One day as Géricault was walking along a road near St. Cloud, a dapple-grey horse in a cart turned restive and plunged about in the sunshine. Géricault whipped out his sketch-book and jotted down notes of the movement of the animal and the play of light and shade on his dappled coat, and these notes gave him the idea of a great picture. He would paint an equestrian portrait, not the stiff image of a man on a wooden horse, but a vivid presentment of the plunging, sun-illumined animal he had seen. He persuaded his friend Lieutenant Dieudonné to pose for the rider, and he had a cab-horse brought round each morning that he might freshen his eye with the points of the horse. Working with the highest enthusiasm and energy Géricault, in the space of a fortnight, produced his ‘Officier des Chasseurs à Cheval,’ now in Louvre. This picture created a sensation in the Paris Salon of 1812.

Two years afterwards Géricault repeated his success with a companion picture, ‘The Wounded Cuirassier,’ and after a short period of military service—when he had further opportunities of studying his favorite equine models—he went in 1817 to Italy, where he ‘trembled’ before the works of Michael Angleo, who henceforward became his inspiration and idol.

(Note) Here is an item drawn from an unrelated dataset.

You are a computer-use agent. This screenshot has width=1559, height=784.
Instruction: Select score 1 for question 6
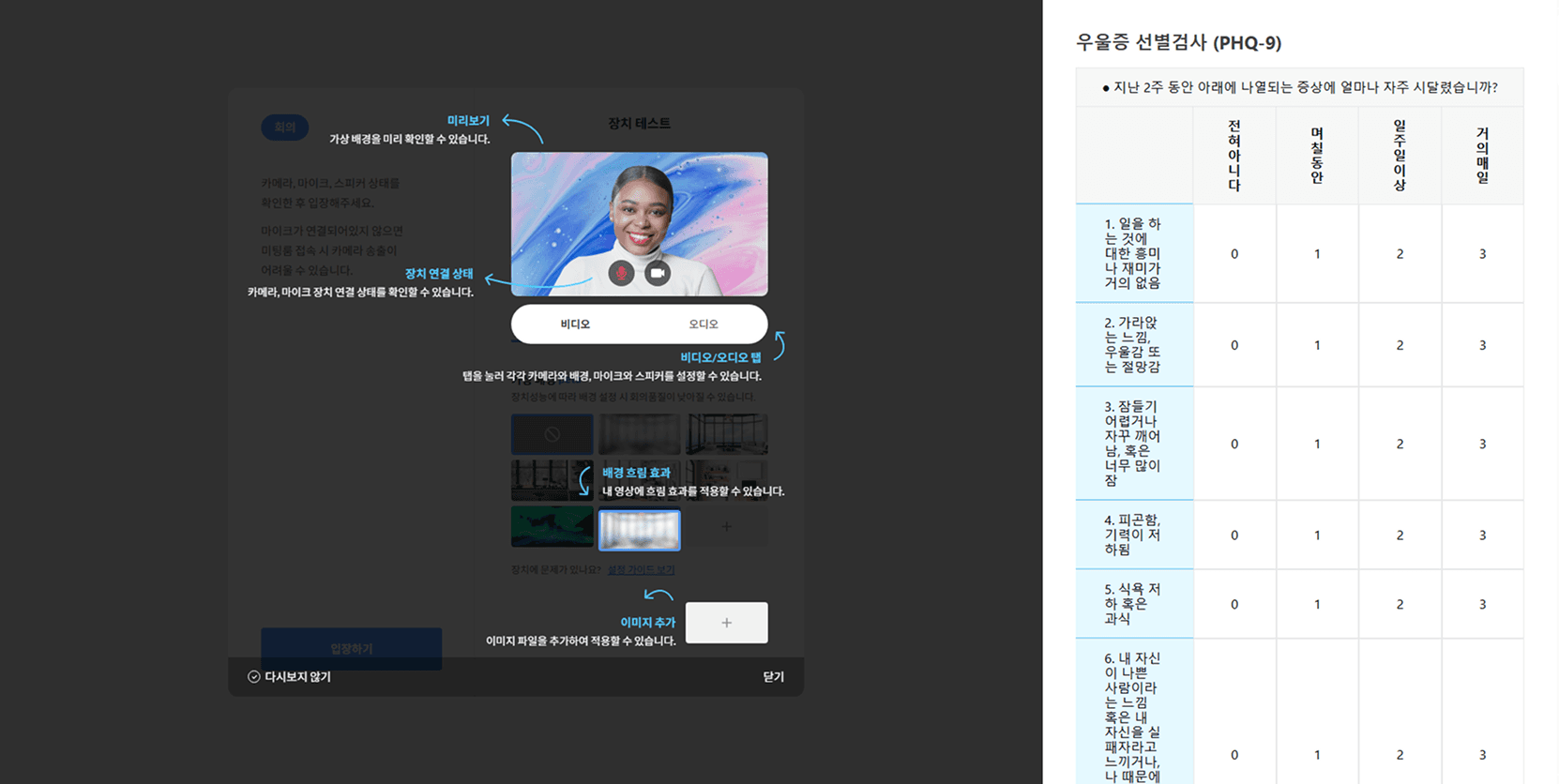pyautogui.click(x=1317, y=755)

When Géricault returned to France in 1818, he found all Paris talking about nothing but a naval disaster of two years earlier, an account of which had just been published by two of the survivors. The drama of the shipwreck of the Medusa seized upon the imagination of the artist, who determined to make it the subject of a picture. He spent months in collecting material for this work. He found the carpenter of the Medusa and induced him to make a model of the famous raft by which the survivors were saved. He spent days in hospitals studying the effects of illness and suffering. He persuaded two of the surviving officers of the ship to give him sittings, and painted one leaning against the mast and the other holding out his two arms towards the rescuing ship on the horizon. All his models were taken from life, and it is interesting to note that his friend, the famous artist Eugène Delacroix, posed for the man who lies inert on the left with his head against the edge of the raft.